CRI DU CHAT SYNDROME

 

CRI DU CHAT SYNDROME

 

DEFINITION:

A chromosomal disorder characterized by a partial deletion of the short arm of chromosome 5 resulting in a cat-like cry, failure to thrive, microcephaly, facial anomalies, and mental impairment.

EPIDEMIOLOGY:

  • incidence: 1:50,000
  • age of onset:
    • can be detected in infancy
  • risk factors:
    • sporadic
    • F > M

PATHOGENESIS:

1. Background

  • first described by J. Lejeune et al. in 1963
  • also called Cat Cry Syndrome, Chromosome 5, Monosomy 5p, or Deletion 5p Syndrome

2. Pathogenesis

  • partial deletion of the short arm of chromosome 5
    • 85% of cases are sporadic de novo deletions
    • 15% of cases represent an unequal segregation of a parental translocation
  • the size of the deletion is variable but includes:
    • 5p15.2 - region accounting for most of the phenotypes
    • 5p15.3 - critical region accounting for high-pitched cry
  • if the parental chromosomes are normal, the recurrence risk is 1%

CLINICAL FEATURES:

1. General Manifestations

  • 100% - failure to thrive
  • 100% - mental impairment (IQ rarely above 35)
  • 98-100% - cat-like cry (also weak or high-pitched)
  • 85% - short stature (height <3rd percentile)
  • 60-80% - infantile hypotonia +/- poor muscle tone in childhood
  • 55-65% - abnormal larynx
  • 50-72% - low birth weight (<2,600 g)
  • 50% - feeding difficulties in infancy
  • 45-65% - short neck
  • 30-35% - premature greying of hair in adults
  • 15-30% - congential heart disease (patent ductus arteriosus most common)

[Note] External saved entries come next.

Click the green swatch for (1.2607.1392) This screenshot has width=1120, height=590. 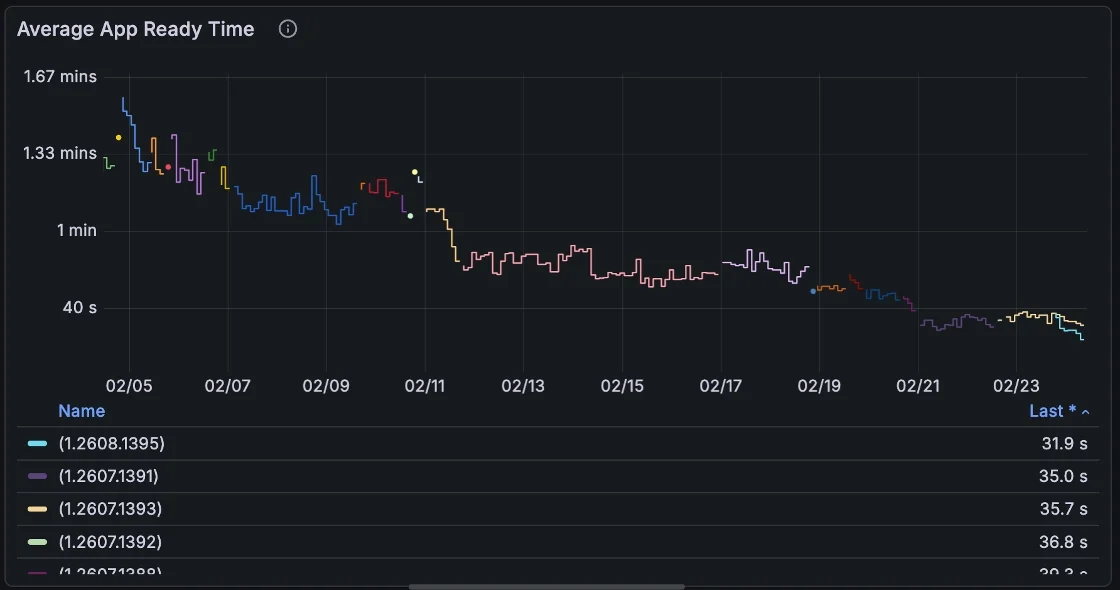pos(37,542)
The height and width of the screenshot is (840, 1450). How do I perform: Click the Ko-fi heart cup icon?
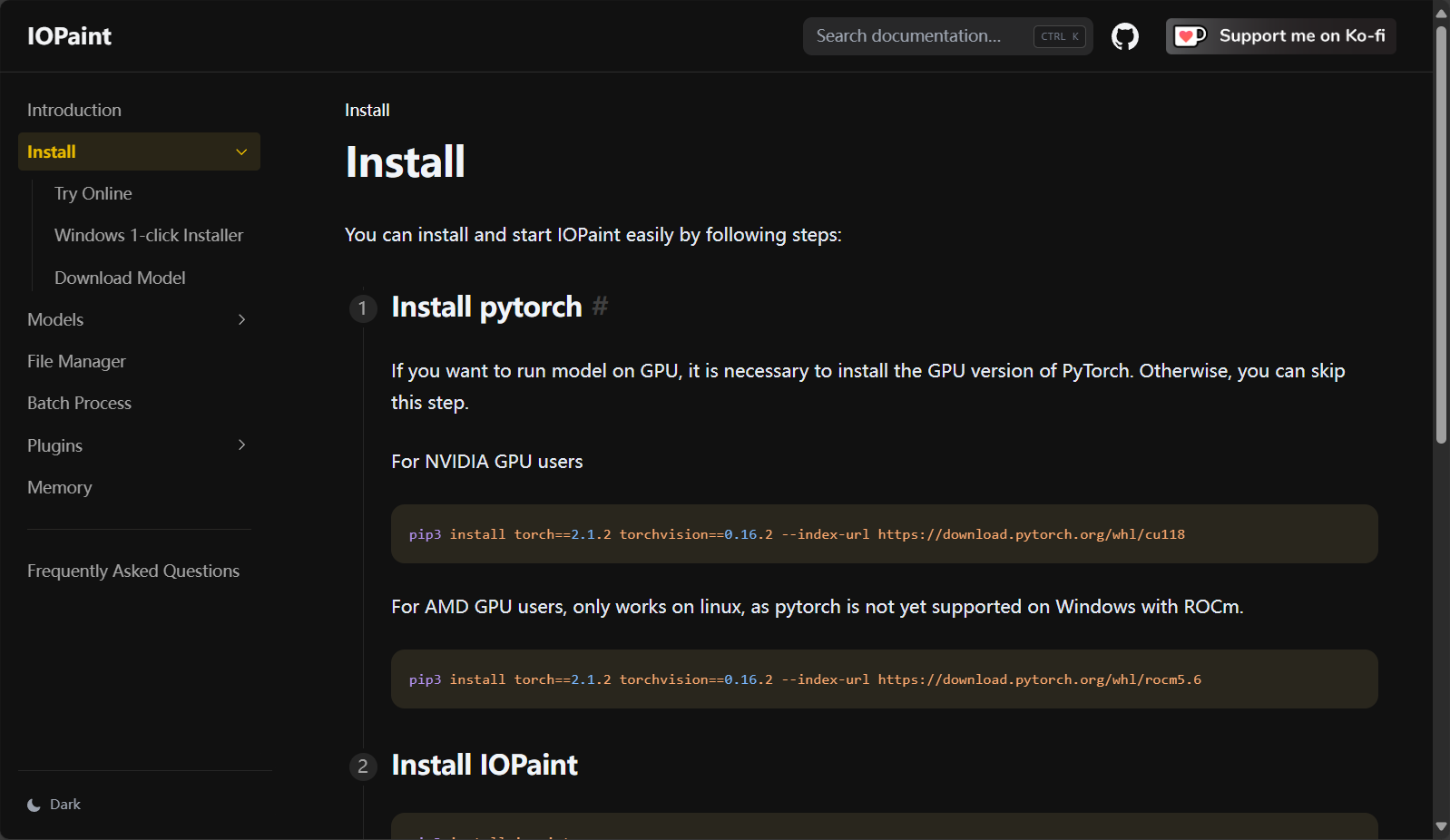[x=1190, y=36]
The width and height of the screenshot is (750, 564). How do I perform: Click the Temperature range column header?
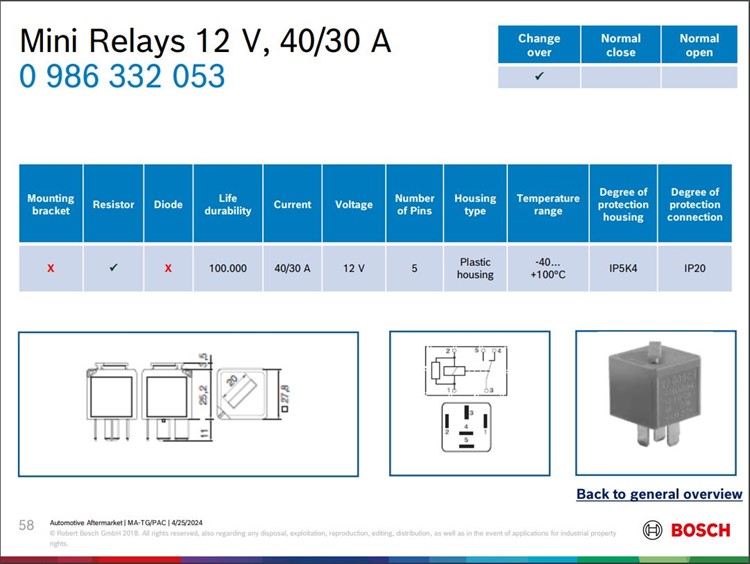(548, 204)
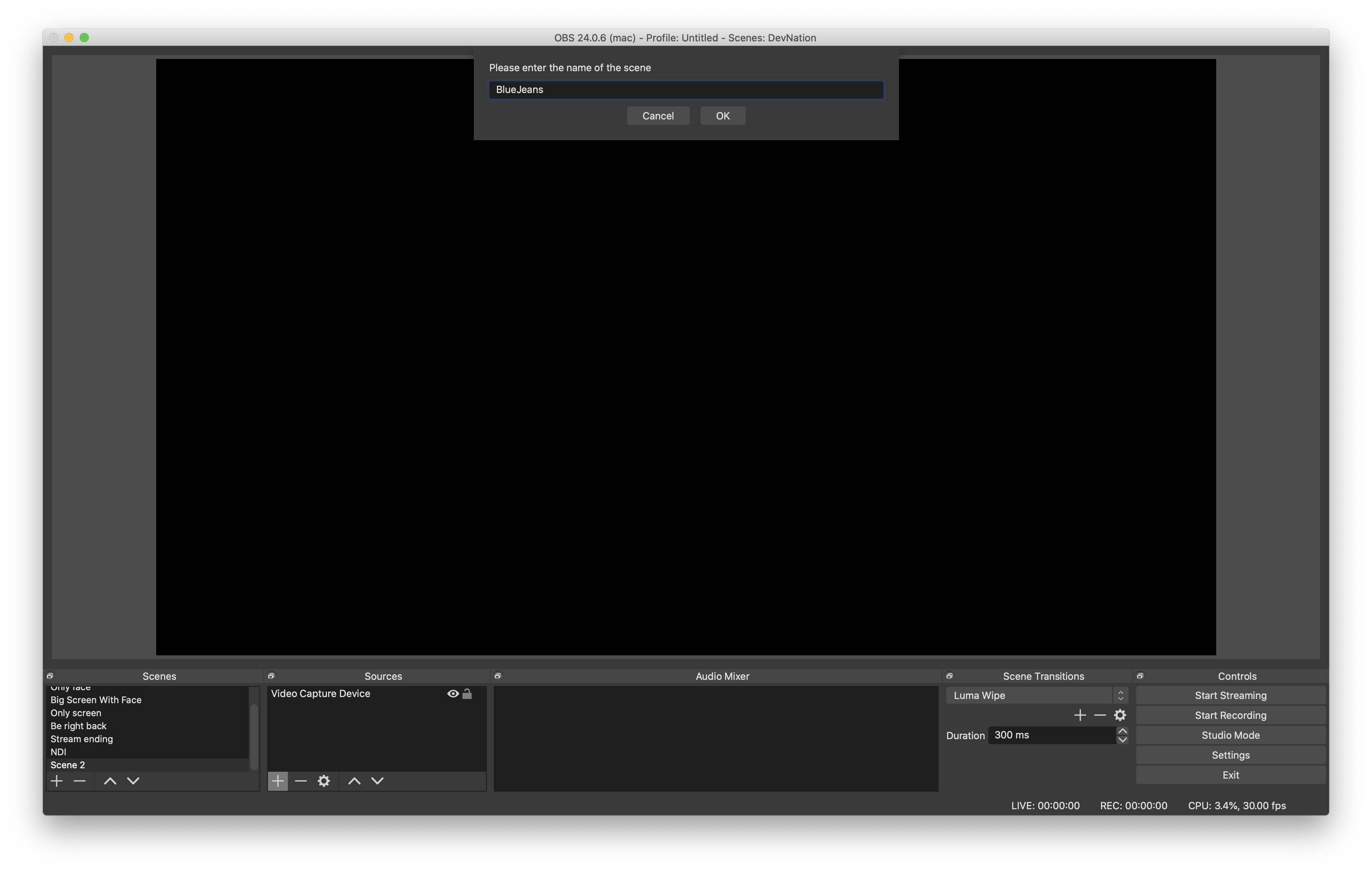
Task: Click the Scene Transitions settings gear icon
Action: (x=1121, y=714)
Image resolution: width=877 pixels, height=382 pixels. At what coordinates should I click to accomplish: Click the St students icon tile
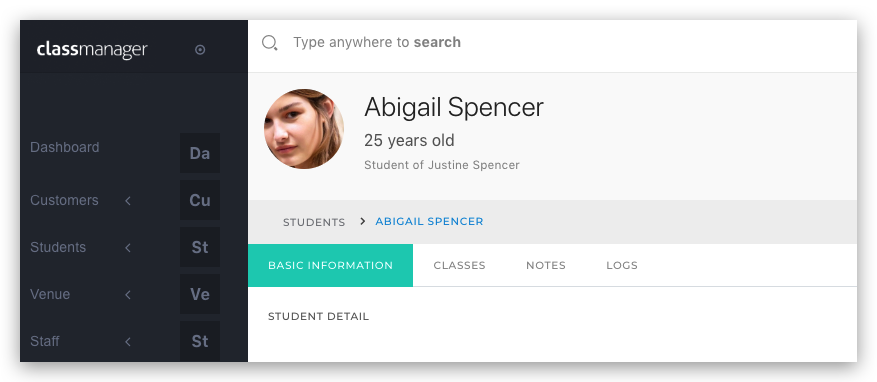(x=200, y=247)
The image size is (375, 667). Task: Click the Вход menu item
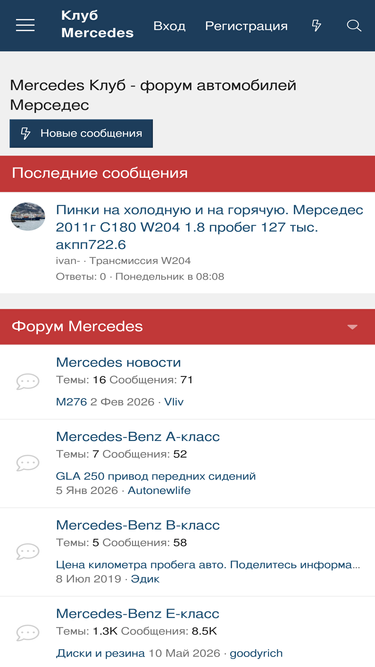tap(169, 26)
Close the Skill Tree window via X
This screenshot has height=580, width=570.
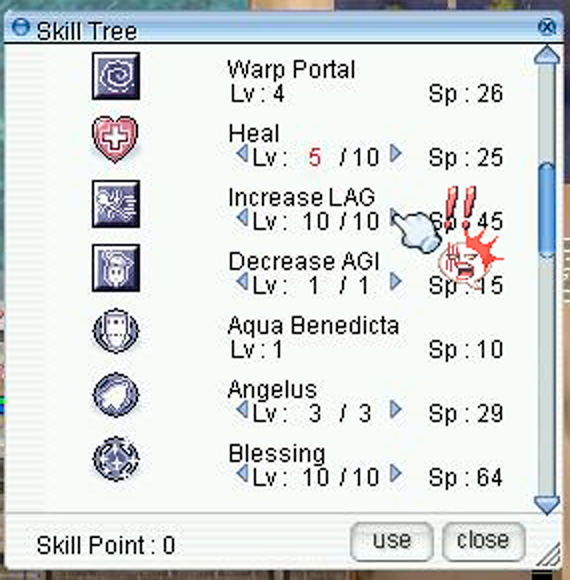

2. Craniofacial Manifestations

  • 98-100% - microcephaly
  • 85% - broad-based nose
  • 75-85% - micrognathia
  • 58-85% - low-set or poorly formed ears
  • 70-80% - malocclusion (in older patients)
  • 70-80% - abnormal palate (high & narrow or broad & flat)
  • 68-70% - round face (in infancy)
  • 40% - preauricular tag
  • 25% - facial asymmetry

3. Ocular Manifestations

  • 90-95% - hypertelorism
  • 85-90% - epicanthal folds
  • 75-85% - downslanting or oblique palpebral fissures
  • 60-70% - strabismus (often divergent)

4. Other Manifestations

1. Limbs

  • 80-90% - simian crease
  • 80-90% - distal axial triradius
  • 65-75% - short metacarpals or metatarsals (adults)
  • 65-75% - pes planus (older patients)
  • 25-30% - partial syndactyly

2. Gastrointestinal

  • 30-35% - diastasis reci
  • 25-30% - inguinal hernia

INVESTIGATIONS:

1. Karyotype

  • simple deletion of a portion of the short arm of chromosome 5 is diagnostic
  • occasionally a ring formation, de novo unbalanced translocation, or pericentric inversion of chromosome 5 can result in the 5p deletion
  • some patients may be mosaics

MANAGEMENT:

1. Supportive

  • no treatment for underlying disorder
  • multidisciplinary approach
    • Paediatrics, ENT, Ophthalmology
    • genetic counselling
  • comprehensive, early stimulation appears to be beneficial

ADDITIONAL REFERENCES:

1. Mary-Louise Buyse, Birth Defects Encyclopedia (1994 Edition), p. 338-339.
2. Jones, K.L., Smith's Recognizable Patterns of Human Malformation 5th Edition), p. 44-45.
3. Baraitser, M. and R.M. Winter, Color Atlas of Congenital Malformations (5th Edition), p. 6.